Given task
Copy every entry below word for word, keeping each line unchanged and in the same order.

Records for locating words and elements
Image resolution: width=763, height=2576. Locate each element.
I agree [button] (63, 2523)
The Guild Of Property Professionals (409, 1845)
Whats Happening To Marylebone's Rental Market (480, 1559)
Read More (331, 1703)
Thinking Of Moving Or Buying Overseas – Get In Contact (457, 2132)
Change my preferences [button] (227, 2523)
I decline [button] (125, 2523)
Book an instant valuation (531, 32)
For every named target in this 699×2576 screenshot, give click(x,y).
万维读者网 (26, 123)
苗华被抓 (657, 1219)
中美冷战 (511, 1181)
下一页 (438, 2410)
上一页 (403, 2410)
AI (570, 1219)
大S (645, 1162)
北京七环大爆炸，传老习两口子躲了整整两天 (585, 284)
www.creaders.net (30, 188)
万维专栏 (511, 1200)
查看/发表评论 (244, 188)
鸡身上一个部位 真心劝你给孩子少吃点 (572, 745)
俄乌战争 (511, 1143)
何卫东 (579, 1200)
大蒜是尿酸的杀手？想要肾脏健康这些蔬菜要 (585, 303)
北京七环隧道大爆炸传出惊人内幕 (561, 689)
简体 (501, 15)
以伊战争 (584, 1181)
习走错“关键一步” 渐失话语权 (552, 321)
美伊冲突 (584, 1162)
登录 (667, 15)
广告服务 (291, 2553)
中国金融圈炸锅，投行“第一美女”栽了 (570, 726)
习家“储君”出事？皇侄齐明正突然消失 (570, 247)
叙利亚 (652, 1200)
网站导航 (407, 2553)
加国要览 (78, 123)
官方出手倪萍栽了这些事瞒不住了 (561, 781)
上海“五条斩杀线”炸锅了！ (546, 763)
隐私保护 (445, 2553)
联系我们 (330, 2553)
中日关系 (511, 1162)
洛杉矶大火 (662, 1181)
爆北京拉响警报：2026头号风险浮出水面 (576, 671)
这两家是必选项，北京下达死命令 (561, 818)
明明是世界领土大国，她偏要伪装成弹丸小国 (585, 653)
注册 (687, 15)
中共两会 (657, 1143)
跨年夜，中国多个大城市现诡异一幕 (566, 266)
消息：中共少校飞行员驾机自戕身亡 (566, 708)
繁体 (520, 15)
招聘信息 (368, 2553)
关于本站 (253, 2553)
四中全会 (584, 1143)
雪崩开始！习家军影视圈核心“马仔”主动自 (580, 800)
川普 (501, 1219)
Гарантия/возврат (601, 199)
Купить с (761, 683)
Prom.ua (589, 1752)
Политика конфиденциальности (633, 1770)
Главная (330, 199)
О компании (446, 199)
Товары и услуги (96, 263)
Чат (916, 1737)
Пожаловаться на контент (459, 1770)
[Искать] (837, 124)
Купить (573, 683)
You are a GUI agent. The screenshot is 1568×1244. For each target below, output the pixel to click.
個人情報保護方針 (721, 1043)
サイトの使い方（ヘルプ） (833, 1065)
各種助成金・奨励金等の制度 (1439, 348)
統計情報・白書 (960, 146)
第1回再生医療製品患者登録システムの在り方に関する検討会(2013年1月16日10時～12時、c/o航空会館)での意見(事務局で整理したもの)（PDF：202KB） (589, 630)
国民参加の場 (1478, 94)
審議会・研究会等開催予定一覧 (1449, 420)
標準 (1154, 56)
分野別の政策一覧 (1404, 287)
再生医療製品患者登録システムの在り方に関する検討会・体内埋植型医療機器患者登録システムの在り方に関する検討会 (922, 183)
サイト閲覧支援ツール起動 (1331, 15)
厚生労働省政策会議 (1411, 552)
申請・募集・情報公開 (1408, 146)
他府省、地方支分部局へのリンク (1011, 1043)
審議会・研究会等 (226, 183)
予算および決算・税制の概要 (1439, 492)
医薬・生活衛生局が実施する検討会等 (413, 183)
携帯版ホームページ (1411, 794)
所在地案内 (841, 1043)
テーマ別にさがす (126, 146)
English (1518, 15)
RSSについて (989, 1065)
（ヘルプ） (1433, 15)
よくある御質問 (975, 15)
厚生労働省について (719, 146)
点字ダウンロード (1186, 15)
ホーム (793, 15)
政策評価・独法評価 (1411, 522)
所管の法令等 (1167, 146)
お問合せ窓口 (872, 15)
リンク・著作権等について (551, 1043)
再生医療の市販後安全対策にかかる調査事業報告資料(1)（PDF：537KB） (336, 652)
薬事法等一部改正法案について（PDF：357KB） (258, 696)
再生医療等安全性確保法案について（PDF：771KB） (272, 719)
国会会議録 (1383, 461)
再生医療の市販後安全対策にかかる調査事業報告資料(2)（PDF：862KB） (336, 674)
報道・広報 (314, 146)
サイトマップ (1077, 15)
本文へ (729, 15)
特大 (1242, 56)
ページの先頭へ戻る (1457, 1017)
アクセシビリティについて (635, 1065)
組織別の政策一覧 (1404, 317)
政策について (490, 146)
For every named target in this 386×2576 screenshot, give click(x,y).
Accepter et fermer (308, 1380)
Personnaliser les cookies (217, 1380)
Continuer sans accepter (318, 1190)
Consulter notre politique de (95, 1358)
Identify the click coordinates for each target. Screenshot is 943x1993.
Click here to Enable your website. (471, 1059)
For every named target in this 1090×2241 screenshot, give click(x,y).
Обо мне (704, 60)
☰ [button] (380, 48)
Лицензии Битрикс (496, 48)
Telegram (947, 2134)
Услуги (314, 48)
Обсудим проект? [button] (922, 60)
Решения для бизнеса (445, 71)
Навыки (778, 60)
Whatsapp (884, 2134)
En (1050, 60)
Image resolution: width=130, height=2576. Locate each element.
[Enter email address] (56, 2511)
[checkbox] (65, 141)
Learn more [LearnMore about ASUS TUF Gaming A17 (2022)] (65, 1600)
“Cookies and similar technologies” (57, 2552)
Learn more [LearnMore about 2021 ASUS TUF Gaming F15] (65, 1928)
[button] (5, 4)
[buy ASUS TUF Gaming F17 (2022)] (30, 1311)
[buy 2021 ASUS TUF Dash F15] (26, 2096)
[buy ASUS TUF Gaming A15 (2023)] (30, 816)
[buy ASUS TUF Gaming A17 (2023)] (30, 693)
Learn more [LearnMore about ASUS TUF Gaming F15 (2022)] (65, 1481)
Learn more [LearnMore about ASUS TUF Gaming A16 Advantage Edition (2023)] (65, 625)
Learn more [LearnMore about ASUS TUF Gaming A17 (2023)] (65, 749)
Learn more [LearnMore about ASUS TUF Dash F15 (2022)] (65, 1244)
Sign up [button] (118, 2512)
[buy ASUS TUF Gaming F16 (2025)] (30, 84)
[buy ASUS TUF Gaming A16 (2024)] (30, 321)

Task response
Image resolution: width=763, height=2576. Locate each element.
I agree [button] (63, 2523)
The Guild Of Property Professionals (409, 1845)
Whats Happening To Marylebone's Rental Market (480, 1559)
Read More (331, 1703)
Thinking Of Moving Or Buying Overseas – Get In Contact (457, 2132)
Change my preferences [button] (227, 2523)
I decline [button] (125, 2523)
Book an instant valuation (531, 32)
For every named target in this 699×2576 screenshot, give click(x,y).
万维读者网 (26, 123)
苗华被抓 (657, 1219)
中美冷战 (511, 1181)
下一页 (438, 2410)
上一页 (403, 2410)
AI (570, 1219)
大S (645, 1162)
北京七环大爆炸，传老习两口子躲了整整两天 (585, 284)
www.creaders.net (30, 188)
万维专栏 (511, 1200)
查看/发表评论 (244, 188)
鸡身上一个部位 真心劝你给孩子少吃点 (572, 745)
俄乌战争 (511, 1143)
何卫东 (579, 1200)
大蒜是尿酸的杀手？想要肾脏健康这些蔬菜要 (585, 303)
北京七环隧道大爆炸传出惊人内幕 (561, 689)
简体 (501, 15)
以伊战争 (584, 1181)
习走错“关键一步” 渐失话语权 (552, 321)
美伊冲突 (584, 1162)
登录 (667, 15)
广告服务 (291, 2553)
中国金融圈炸锅，投行“第一美女”栽了 (570, 726)
习家“储君”出事？皇侄齐明正突然消失 (570, 247)
叙利亚 (652, 1200)
网站导航 (407, 2553)
加国要览 (78, 123)
官方出手倪萍栽了这些事瞒不住了 (561, 781)
上海“五条斩杀线”炸锅了！ (546, 763)
隐私保护 (445, 2553)
联系我们 (330, 2553)
中日关系 (511, 1162)
洛杉矶大火 (662, 1181)
爆北京拉响警报：2026头号风险浮出水面 (576, 671)
这两家是必选项，北京下达死命令 (561, 818)
明明是世界领土大国，她偏要伪装成弹丸小国 (585, 653)
注册 (687, 15)
中共两会 (657, 1143)
跨年夜，中国多个大城市现诡异一幕 (566, 266)
消息：中共少校飞行员驾机自戕身亡 (566, 708)
繁体 (520, 15)
招聘信息 (368, 2553)
关于本站 (253, 2553)
四中全会 (584, 1143)
雪崩开始！习家军影视圈核心“马仔”主动自 (580, 800)
川普 (501, 1219)
Гарантия/возврат (601, 199)
Купить с (761, 683)
Prom.ua (589, 1752)
Политика конфиденциальности (633, 1770)
Главная (330, 199)
О компании (446, 199)
Товары и услуги (96, 263)
Чат (916, 1737)
Пожаловаться на контент (459, 1770)
[Искать] (837, 124)
Купить (573, 683)
You are a GUI agent. The screenshot is 1568×1244. For each target below, output the pixel to click.
個人情報保護方針 (721, 1043)
サイトの使い方（ヘルプ） (833, 1065)
各種助成金・奨励金等の制度 (1439, 348)
統計情報・白書 (960, 146)
第1回再生医療製品患者登録システムの在り方に関する検討会(2013年1月16日10時～12時、c/o航空会館)での意見(事務局で整理したもの)（PDF：202KB） (589, 630)
国民参加の場 (1478, 94)
審議会・研究会等開催予定一覧 (1449, 420)
標準 (1154, 56)
分野別の政策一覧 (1404, 287)
再生医療製品患者登録システムの在り方に関する検討会・体内埋植型医療機器患者登録システムの在り方に関する検討会 (922, 183)
サイト閲覧支援ツール起動 (1331, 15)
厚生労働省政策会議 (1411, 552)
申請・募集・情報公開 (1408, 146)
他府省、地方支分部局へのリンク (1011, 1043)
審議会・研究会等 (226, 183)
予算および決算・税制の概要 (1439, 492)
医薬・生活衛生局が実施する検討会等 (413, 183)
携帯版ホームページ (1411, 794)
所在地案内 (841, 1043)
テーマ別にさがす (126, 146)
English (1518, 15)
RSSについて (989, 1065)
（ヘルプ） (1433, 15)
よくある御質問 (975, 15)
厚生労働省について (719, 146)
点字ダウンロード (1186, 15)
ホーム (793, 15)
政策評価・独法評価 (1411, 522)
所管の法令等 (1167, 146)
お問合せ窓口 (872, 15)
リンク・著作権等について (551, 1043)
再生医療の市販後安全対策にかかる調査事業報告資料(1)（PDF：537KB） (336, 652)
薬事法等一部改正法案について（PDF：357KB） (258, 696)
再生医療等安全性確保法案について（PDF：771KB） (272, 719)
国会会議録 (1383, 461)
再生医療の市販後安全対策にかかる調査事業報告資料(2)（PDF：862KB） (336, 674)
報道・広報 (314, 146)
サイトマップ (1077, 15)
本文へ (729, 15)
特大 (1242, 56)
ページの先頭へ戻る (1457, 1017)
アクセシビリティについて (635, 1065)
組織別の政策一覧 (1404, 317)
政策について (490, 146)
For every named target in this 386×2576 screenshot, give click(x,y).
Accepter et fermer (308, 1380)
Personnaliser les cookies (217, 1380)
Continuer sans accepter (318, 1190)
Consulter notre politique de (95, 1358)
Identify the click coordinates for each target. Screenshot is 943x1993.
Click here to Enable your website. (471, 1059)
For every named target in this 1090×2241 screenshot, give click(x,y).
Обо мне (704, 60)
☰ [button] (380, 48)
Лицензии Битрикс (496, 48)
Telegram (947, 2134)
Услуги (314, 48)
Обсудим проект? [button] (922, 60)
Решения для бизнеса (445, 71)
Навыки (778, 60)
Whatsapp (884, 2134)
En (1050, 60)
Image resolution: width=130, height=2576. Locate each element.
[Enter email address] (56, 2511)
[checkbox] (65, 141)
Learn more [LearnMore about ASUS TUF Gaming A17 (2022)] (65, 1600)
“Cookies and similar technologies” (57, 2552)
Learn more [LearnMore about 2021 ASUS TUF Gaming F15] (65, 1928)
[button] (5, 4)
[buy ASUS TUF Gaming F17 (2022)] (30, 1311)
[buy 2021 ASUS TUF Dash F15] (26, 2096)
[buy ASUS TUF Gaming A15 (2023)] (30, 816)
[buy ASUS TUF Gaming A17 (2023)] (30, 693)
Learn more [LearnMore about ASUS TUF Gaming F15 (2022)] (65, 1481)
Learn more [LearnMore about ASUS TUF Gaming A16 Advantage Edition (2023)] (65, 625)
Learn more [LearnMore about ASUS TUF Gaming A17 (2023)] (65, 749)
Learn more [LearnMore about ASUS TUF Dash F15 (2022)] (65, 1244)
Sign up [button] (118, 2512)
[buy ASUS TUF Gaming F16 (2025)] (30, 84)
[buy ASUS TUF Gaming A16 (2024)] (30, 321)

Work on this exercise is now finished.